Y por supuesto hay algo de la vida de Hamaguchi. Mientras escribía el guión leyó y releyó de forma compulsiva tanto el relato de Murakami como la obra de Chéjov, pero no pudo evitar volcar en el texto algo de sí mismo. “La forma en la que el espacio de un coche crea conversaciones íntimas es un misterio, pero realmente me ha pasado a mí en mi vida”, le dijo a Cineuropa. Haciendo unos documentales sobre el Gran terremoto de 2011 pasó mucho tiempo en un coche y se acostumbró a sentarse en el asiento del copiloto y hablar con el conductor. “Me di cuenta de que a menudo hablábamos de cosas con las que no nos habríamos sentido cómodos en otra situación. Sentía que los paisajes compartidos y el entorno que nos rodeaba estaban ayudando a mover la conversación, además de que el coche creaba un espacio cálido, seguro e íntimo”. 

En ese sentido, Drive My Car plantea el carpooling como una vacuna contra la soledad; es una oda al transporte compartido como un espacio donde establecer vínculos hondos y sinceros y acabar sanándonos, a nosotros mismos y los unos a los otros. El coche titular es para Hamaguchi un confesionario con ruedas y el salto de fe y confianza que necesitamos dar para entregarnos a los demás, pues uno pone la vida en manos del otro cuando le deja el volante del coche. Pero esta película es mucho más que el anuncio perfecto de BlaBlaCar. 

Este mes Blanca Portillo ha estado llenando la sala principal del Teatro Español con Silencio, un monólogo en el que escenifica el discurso de Juan Mayorga al ingresar en la Real Academia Española. En dicho discurso Mayorga a través de Portillo, o viceversa, dice lo siguiente sobre lo que llama la “incomunicación chejoviana”: “Entre muchas palabras en los dramas de Chéjov, las más importantes aparecen, si el espectador está atento para escucharlas, en el espacio entre las réplicas. Taciturnos o parlanchines, los personajes de Chéjov están en silencio. Sus palabras expresan soledad en medio de los otros, que se hallan aquí pero infinitamente lejos”. 

No es casualidad que Yûsuke, en Drive My Car, se proponga levantar una representación de Tío Vania en la que coinciden actores más o menos amateur de diferentes orígenes. La obra se ensaya y se monta mezclando el japonés con el mandarín, el tagalo, el inglés e incluso el lenguaje de signos coreano, obligando a los intérpretes a entenderse y fusionarse con herramientas que están más allá de la palabra, más allá de lo hablado. Las líneas de Chéjov, dice Yûsuke, tienen el peligro de sacar la verdad de quien las declama. Hamaguchi a través del autor ruso, o viceversa, construye un relato sobre el silencio que nos une, un alegato por el acercamiento y el entendimiento en un momento en el que vivimos divididos, polarizados y aislados en nuestras propias burbujas.

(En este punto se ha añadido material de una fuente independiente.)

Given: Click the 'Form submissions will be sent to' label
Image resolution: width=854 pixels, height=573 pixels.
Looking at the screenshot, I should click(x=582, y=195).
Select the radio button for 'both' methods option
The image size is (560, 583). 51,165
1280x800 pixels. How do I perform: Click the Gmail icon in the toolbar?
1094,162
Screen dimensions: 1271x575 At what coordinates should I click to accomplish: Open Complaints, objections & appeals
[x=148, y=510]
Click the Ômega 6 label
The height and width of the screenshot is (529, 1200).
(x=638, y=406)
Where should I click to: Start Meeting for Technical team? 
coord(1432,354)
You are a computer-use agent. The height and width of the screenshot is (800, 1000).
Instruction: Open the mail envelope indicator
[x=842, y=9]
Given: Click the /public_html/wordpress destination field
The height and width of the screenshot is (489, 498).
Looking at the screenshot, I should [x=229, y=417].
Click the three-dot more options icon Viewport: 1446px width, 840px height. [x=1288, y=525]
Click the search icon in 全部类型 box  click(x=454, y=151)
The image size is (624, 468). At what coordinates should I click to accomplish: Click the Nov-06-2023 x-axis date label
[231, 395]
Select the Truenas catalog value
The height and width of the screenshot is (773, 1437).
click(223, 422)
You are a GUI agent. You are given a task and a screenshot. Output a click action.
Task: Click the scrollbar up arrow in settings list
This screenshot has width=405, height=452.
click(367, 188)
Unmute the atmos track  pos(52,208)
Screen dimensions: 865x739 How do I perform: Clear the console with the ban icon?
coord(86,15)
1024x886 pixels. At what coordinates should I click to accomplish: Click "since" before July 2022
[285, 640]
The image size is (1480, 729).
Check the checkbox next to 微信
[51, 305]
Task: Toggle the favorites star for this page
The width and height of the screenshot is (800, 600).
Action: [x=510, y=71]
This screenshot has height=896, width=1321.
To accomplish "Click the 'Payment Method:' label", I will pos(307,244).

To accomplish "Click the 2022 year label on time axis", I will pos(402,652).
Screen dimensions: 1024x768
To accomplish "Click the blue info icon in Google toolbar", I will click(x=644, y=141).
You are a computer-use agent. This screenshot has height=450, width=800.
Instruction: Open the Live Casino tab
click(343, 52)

 Tampoco es casual que la obra se represente en Hiroshima, ciudad llena de fantasmas por la que el protagonista y su chófer se mueven arrastrando los suyos propios (más aún, la voz de uno de esos fantasmas está grabada en la cinta que escuchan en bucle en sus viajes). Gracias al coche y al silencio Yûsuke y Misaki irán encontrando las palabras exactas que necesitan decir, y oírse decir, para curar sus heridas y dejar atrás la soledad. ¿Cómo pudo aburrirse Boyero con semejante prodigio? Si él también va, como Chéjov, Murakami, Portillo y Hamaguchi, en este coche que alguien conduce por nosotros.

Llega por fin a los cines españoles la que muchos consideraron la gran joya del último Festival de Cannes, una película que Boyero calificó de soporífera. Pocas cosas son más ilustrativas de lo que podemos esperar al entrar en una sala de cine (aquellos que tenemos interés, valentía y dinero para seguir haciéndolo, que evidentemente no somos muchos): Drive My Car, producción japonesa con metraje de tres horas y poca acción, no va a batir récords de taquilla, pero con toda seguridad se quedará aparcada durante un tiempo en la memoria de quienes la vean (entera, a diferencia de Boyero).